Important components of the multi-scale modeling framework and the issues that need to be managed are, among others:

? The re-use of the developed models and multi-scale scenarios is of utmost importance in order to increase the efficiency of the modeler by avoiding repetition of the modeling work. For that reason, the multi-scale modeling framework needs to allow the collection and storage of the different developed multi-scale scenarios for a system in an easily accessible and well-arranged way. At the same time model de¬composition and aggregation are important features. This means that the components, that is the models for the different scales, of one scenario need to be stored in a decomposed form to make them easily applicable in a different scenario for a different system by aggregation and combination with other models. In order to prevent errors in model re-use it is important that the modeling framework allows and encourages model documentation.

? With respect to the systematic generation of a multi-scale scenario the framework offers strategies the modeler can follow. Possible strategies in this context are bottom-up and top-down. Also, the framework handles the case where the modeler already knows how the multi-scale scenario looks like and constructs and analyzes the models for the different scales and communicates the data-flow between the scales and the update-scheme. Based on the selected strategy the framework guides the modeler through the development process of the scenario. This includes the systematic development and analysis of the models for the different scales as well as the performance of a multi-scale analysis after the development and incorporation of a new scale model. The multi-scale analysis supports the modeler in establishing and updating the data-flow between the different scales in the scenario and evaluating if an additional scale is required for the scenario. Further, the multi-scale modeling framework needs to support the selection of the applicable linking scheme. Linking scheme types depend on the types of equations on the different scales. Time scale issues arise for example if two or more models contain differential equations. The framework offers strategies to approach the problem of different time scales.

? For the application of a multi-scale scenario the framework needs to offer appropriate solvers and strategies to solve all types of ODE, AE and PDE systems and their combinations. In the case of dynamic simulations, options for analysis of the possible solutions of the steady state model and their stability are provided.

? The sensitivity analysis option is also provided for optimization problems with multi-scale models and in model identification problems where identifiability analysis and uncertainty analysis are performed.

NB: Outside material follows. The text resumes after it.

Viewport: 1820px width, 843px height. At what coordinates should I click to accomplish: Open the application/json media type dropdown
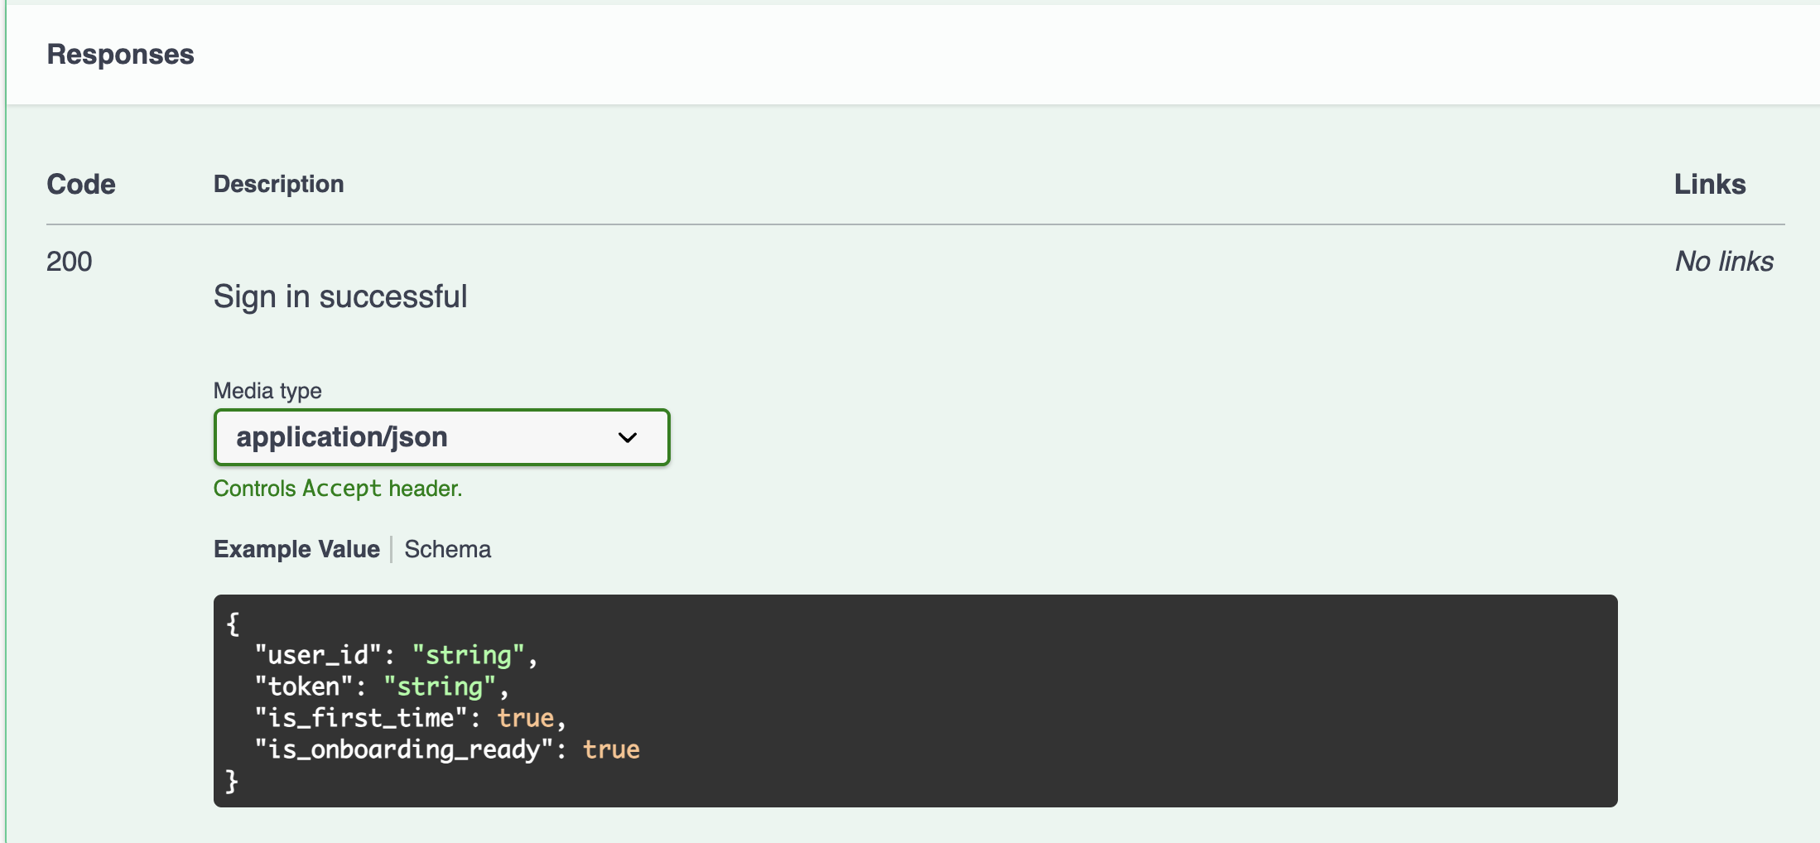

A computer-aided multi-scale modeling framework that offers solutions to deal with the above mentioned problems and issues will be presented. The framework has been developed based on different multi-scale modeling examples with an application background in chemical and biochemical engineering. The development, analysis, solution and evaluation of different multi-scale scenarios of the well studied fluidized bed reactor will be presented in order to highlight the multi-scale modeling framework and its features and strategies.